Es una medida de la determinación de Kirsten el hecho de que, a pesar de todo lo que el mundo pudo arrojarle, creciera y cumpliera su ambición infantil de convertirse en actriz. En algún momento del camino también ha adquirido facilidad con los cuchillos. En una de sus muñecas lleva tres tatuajes que indican las vidas que ha quitado. Esos memento mori son recordatorios dolorosos y las vidas que simbolizan pesan mucho en la conciencia de Kirsten, porque eso es lo que hace matar en el mundo real.

Pero he aquí el asunto: en la versión televisiva, esos tatuajes se multiplican. Tres no son suficientes. Y Kirsten no es una simple defensora de su tropa. Es como una ninja en toda regla que puede acabar con varios atacantes cuando es necesario. Inflando sus muertes y sus proezas, los cineastas la transforman de personaje interesante a cliché.

En manos de un narrador competente, hay una lógica interior en la narración, en la que una acción provoca otra y las circunstancias dictan el comportamiento. En la novela de Mandel, los personajes del mundo pospandémico ven su existencia definida por la necesidad: Los instrumentistas de cuerda de la Sinfonía Ambulante están siempre a la caza de resina para sus arcos o de nuevas cuerdas para sus instrumentos (las aulas de banda de los institutos abandonados son sus griales). Porque se trata de un futuro en el que todo se ha agotado, todos los grandes motores que impulsan la vida moderna se han silenciado. Mandel ha imaginado a fondo cómo podría ser ese futuro y luego ha creado vívidamente una especie de mundo de la familia suiza Robinson en el que todo es casero y está manipulado. Una gran parte de la diversión que tiene el lector con la novela es ver cómo los personajes se las arreglan ingeniosamente con menos, y es la falta de resina para el arco del violín, por ejemplo, que da a la narración su picante y su vívido filo.

La versión televisiva no tiene paciencia con eso. En esta versión, los encendedores nunca se agotan. Cuando los músicos se reúnen para tocar, todas sus cuerdas están siempre brillantes y nuevas. Casi todos los pequeños detalles que dan vida al libro se han perdido o se han ignorado.

En su lugar hay nuevos detalles, nuevas líneas argumentales, nuevas motivaciones de los personajes que, en casi todos los casos, son menos poderosas -porque tienen menos sentido, porque son arbitrarias- que las cosas de la novela a las que sustituyen.
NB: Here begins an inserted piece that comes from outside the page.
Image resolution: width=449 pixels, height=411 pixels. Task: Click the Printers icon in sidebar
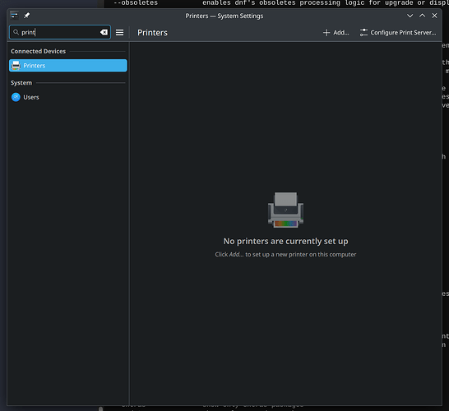(x=16, y=66)
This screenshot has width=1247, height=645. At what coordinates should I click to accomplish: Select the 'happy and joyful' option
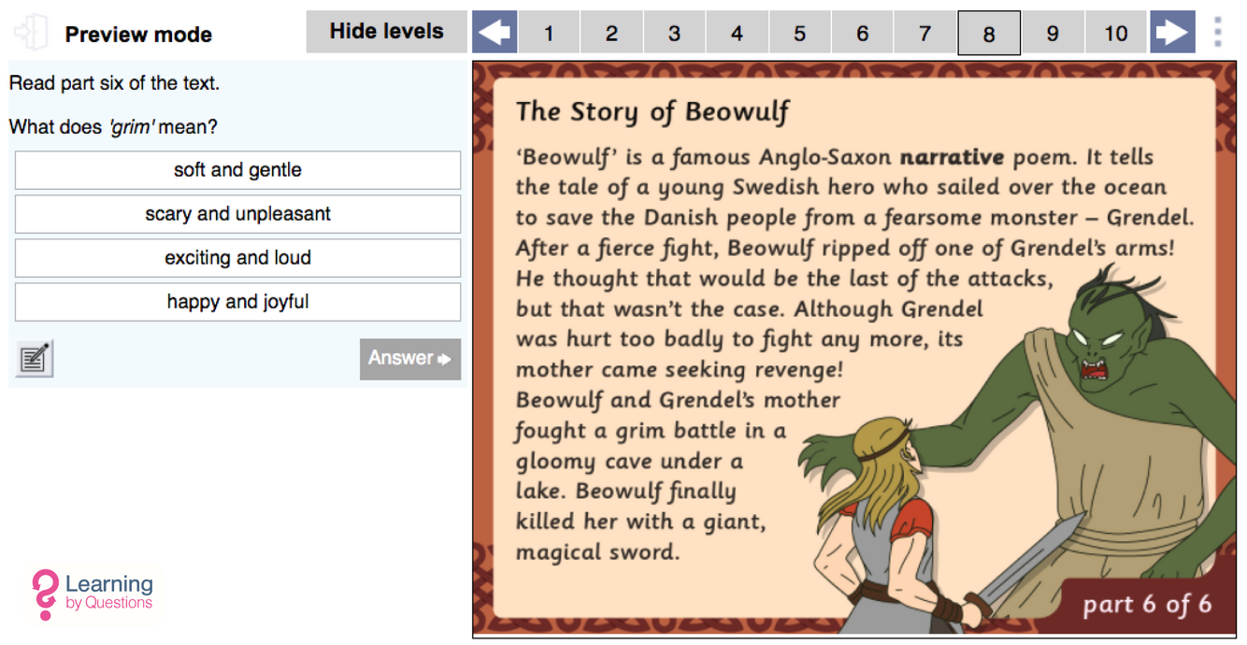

Los espectadores que se acerquen a la versión televisiva sin haber leído el libro verán otra historia razonablemente decente de distopía que se parece y suena a muchos de los programas de televisión actuales: cosas de supervivencia en la naturaleza con héroes y heroínas valientes. Hay buenas actuaciones (Danielle Deadwyler, Matilda Lawler, David Wilmot) y una partitura a menudo brillante de Dan Romer (Beasts of the Southern Wild). Y hay un episodio tan brillantemente escrito e interpretado y tan autocontenido que casi parece una pequeña y desgarradora película por sí misma, en la que la adulta Kirsten (Mackenzie Davis) sueña con ver a su huérfana de 8 años sobrellevando el apocalipsis de la gripe en un frío apartamento de un rascacielos.

Hice lo posible por ver la versión televisiva en sus propios términos. Es sólo otra forma de contar esta historia, me decía a mí mismo. Muchas películas basadas en buenas novelas son tan buenas o mejores que las originales (La Jungla de Cristal, El Gambito de la Reina). Pero si has leído una novela y te ha encantado, es difícil dejar de ver esa visión, y Estación Once en particular, es una novela que se te queda grabada, una epopeya silenciosa que te entusiasma con su hábil narración incluso cuando te deja seriamente inquieto (la leí después de que la pandemia se instalara definitivamente, y desde entonces he dicho muchas veces, Al menos no lo tenemos tan mal). Los cineastas podrían haber copiado servilmente el argumento de ese libro y tener una serie de televisión perfectamente buena. Pero no lo hicieron, y no lo hacen.